Chapter 8
Swinging her briefcase strap over her shoulder, Justice cut across the Mantua Academy’s parking lot, her jaw tensing. Late again.
Sandesh was probably already at the airport. Thankfully, it wasn’t far from the school.
She grabbed the door handle of her black Rubicon, a.k.a. Gypsy. Her cell vibrated. She pulled the phone out and looked at the text. Gracie had finally gotten around to answering her text asking about Cee.
Gracie: The kid is scary.
What did she mean scary? For someone who ran the underground railroad, the family’s computer operations used to find and safely place abused women, Gracie could be so judgmental.
Justice: She’s had a rough road. Just process her.
Gracie: She’ll never pass a psych eval.
Justice: That makes two of us. Do your job. I’m off to a convention in Houston.
A.k.a. secretly going to kill the Brothers Grim. She shoved her phone in her pocket, grabbed the car handle. Her phone rang.
She lifted her eyes to the blue sky. Really, God? I’m one of the good guys. She answered. “Yep.”
“Ms. Parish. This is Guadalupe from external security. We need you at southie.”
“No can do. I’m late.”
He paused. “But your father’s here.”
Shit. Shit. Shit. “Don’t call him that.”
She hung up.
* * *
Justice exited the school’s main gate and drove to southie—a side lot at the head of the long, winding road that led to the school.
People who didn’t have clearance to get on campus waited here for approval or for someone inside the school to come out to them. Usually teen boys waiting on teen girls.
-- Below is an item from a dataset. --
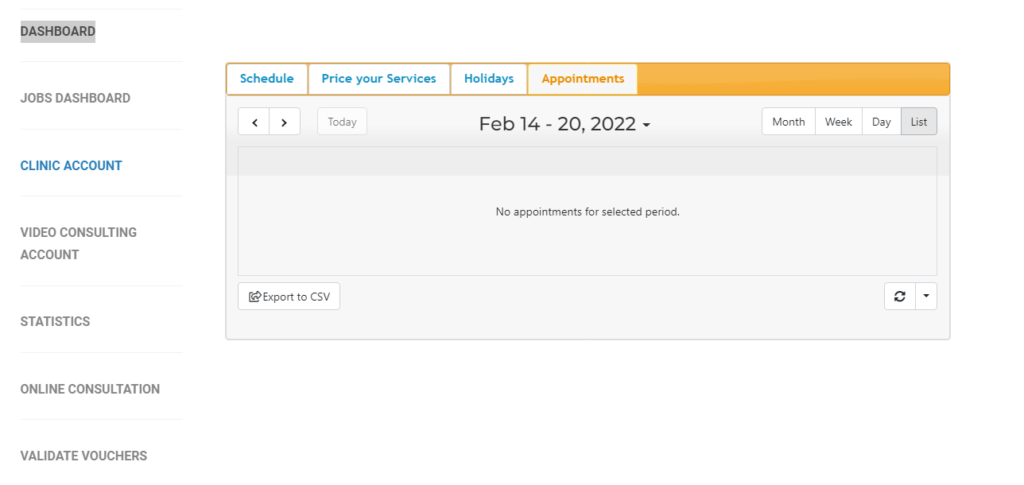Screen dimensions: 1024x485
Task: Open Clinic Account sidebar link
Action: tap(71, 166)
Justice parked in the open lot, got out of her car, nodded at Guadalupe, and walked past the flagpole, whose metal clip clang, clanged against it.
“Cooper.” Justice pushed up her sunglasses and examined the man wearing worn gray pants splattered with paint. He had shifty eyes, a shifty body, and a shifty smile.
His dull eyes blinked. His sleepy mouth rolled into a smile. “Hey, kiddo.”
Cooper Ramsey. A drug addict, narcissist with a poor work history. Hard to believe he was related to her. He was. Proved by paternity test two years ago.
Time to press his buttons and scare him away. Again. “Are you ever going to tell me who gave you the money to come here?”
He distributed his weight from side to side, rocking like a child. He shook his head. The line of his mouth tightened. Genuine fear blanketed his eyes.
Yep. It was always the same.
Two years ago, Cooper had been living in California. Out of the blue, he’d boarded a plane for Pennsylvania. He’d landed, gotten in a cab, and come straight here.
The day before he’d boarded that plane, he’d had fourteen dollars in his bank account. She’d checked. He had no credit cards. No credit.
Someone had bought him that ticket.
Momma swore that it hadn’t been her. And though Justice had investigated, she’d turned up nothing.
She waved him off like shooing a fly. “Go home, Coop. I have no idea why you keep coming here.”
He flinched as if her tone was as solid as a missile. His brown eyes carried their usual misty gleam. It reminded her of that old commercial with the American Indian sitting horseback over pollution.
Blinking his eyes, he pulled the Indian head nickel medallion from around his neck. He held it out to her.
She stared at it. No way was she touching that thing.
A runnel of confusion gathered the earthy skin of his broad brow. “Your birthday’s coming up.”
The hair on her neck stood on end. High alert sounded. Adrenaline flooded into her system. “My birthday isn’t for weeks.”
He frowned. “I wanted you to have it.” His voice was low. His slacker shoulders slumped. He opened the medallion. A locket?
He urged her to take it. Swallowing her irritation, she leaned forward. Inside were two small and faded photos.
One of her mother at twenty-five or so, right before she’d died. God, she’d been beautiful. A blue-eyed, blond-haired woman who looked nothing like Justice but everything like…Hope. The other photo was of Hope and her, arms over each other’s shoulders.
Justice reached out and took the locket.
She brought it closer, hunched over it. She fought the lump in her throat and the tears behind her eyes.
“Happy birthday, Justice. Love you.”
The muscles in Justice’s shoulder blades snapped to attention, unbending her posture. An image of her child self as she clung to Cooper’s long legs, begged him, “Please take us. Please. Daddy! Don’t leave us here. Please!” slammed through her.
He’d shaken her off the way you’d shake off dust.
Her heart stiffened to stone in her chest.
“Stop coming here.” Awash in memories, she turned and walked away.
If Mukta hadn’t saved her… A flash of that dark basement, being tied to the chair, the tape across her mouth, and the roiling hunger.
She held the locket to her chest, as if to defend her brittle heart from even the thought. Not everyone was lucky. Not everyone had such a savior.
No. Some got left behind. And that’s why she was about to board that plane to Jordan. She had to remember that. Remember that the men who’d killed Hope still needed to pay.